The paint was mistake paint at Lowes. It is exterior Latex. I found 5 gallons for $15 bucks. The color is perfect. After about six months when I clean the loft, the color blends perfectly with the poop and dust. I even put a few coats on the floor. Time to go and look through the mistake bin again. The outside of the loft was also painted with exterior latex found in the mistake bin at Lowes. I think I paid $10 each. They are both semigloss. The siding was left over from my dad's house, and the plywood under the siding was the old wall. I get most of my wood from construction sites. The windows were also off his house when he remodeled. Contractors are more than happy to get rid of their scraps. 

Randy


----------



## Jay3 (May 4, 2008)

I never would have thought to look for paint there.

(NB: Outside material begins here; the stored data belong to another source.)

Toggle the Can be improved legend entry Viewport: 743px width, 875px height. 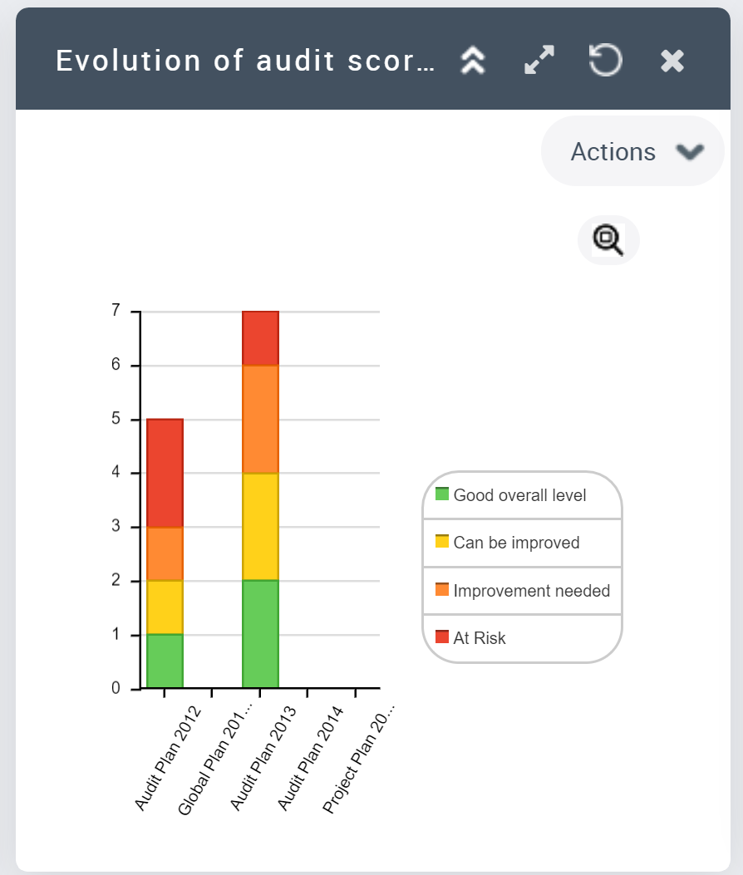516,543
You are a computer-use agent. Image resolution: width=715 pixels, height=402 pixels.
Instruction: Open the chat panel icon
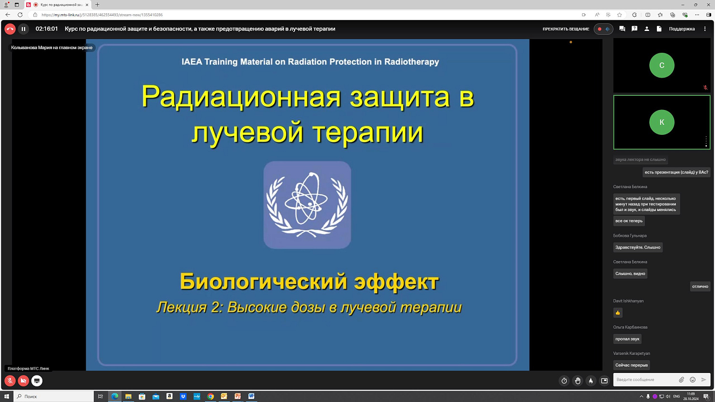(622, 29)
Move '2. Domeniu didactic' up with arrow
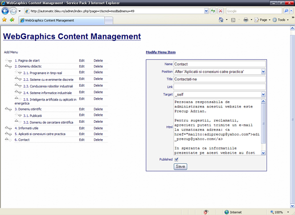Viewport: 295px width, 215px height. click(x=6, y=65)
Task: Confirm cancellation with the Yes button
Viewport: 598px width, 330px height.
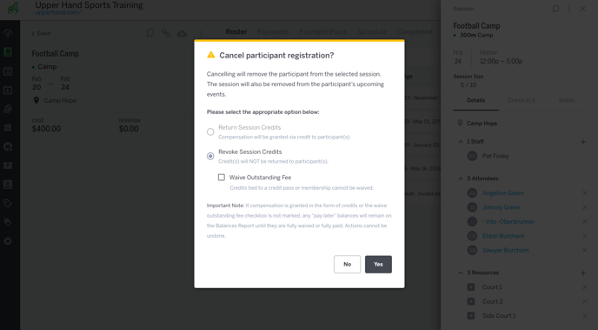Action: tap(378, 265)
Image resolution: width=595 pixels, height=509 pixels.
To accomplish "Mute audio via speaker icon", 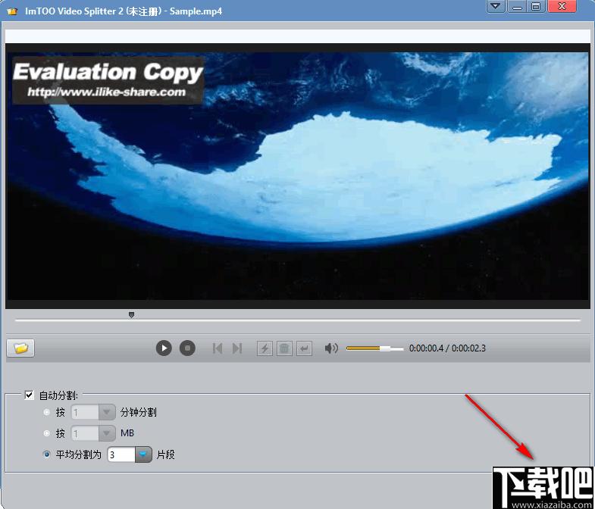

It's perfect!


----------



## hillfamilyloft (Jun 22, 2005)

I have posted some loft pics on my webpage where you can see some interior pics of the loft, perches, nest boxes, etc. Hit the link below and go to loft pics. 

Randy


----------



## maryjane (Jul 15, 2006)

It really looks great. You must feel really good about it. I'm sure the birds love it!


----------



## Jay3 (May 4, 2008)

You certainly can be proud of the way it turned out. It's beautiful. You did a really great job. Thanks for sharing the pictures.


----------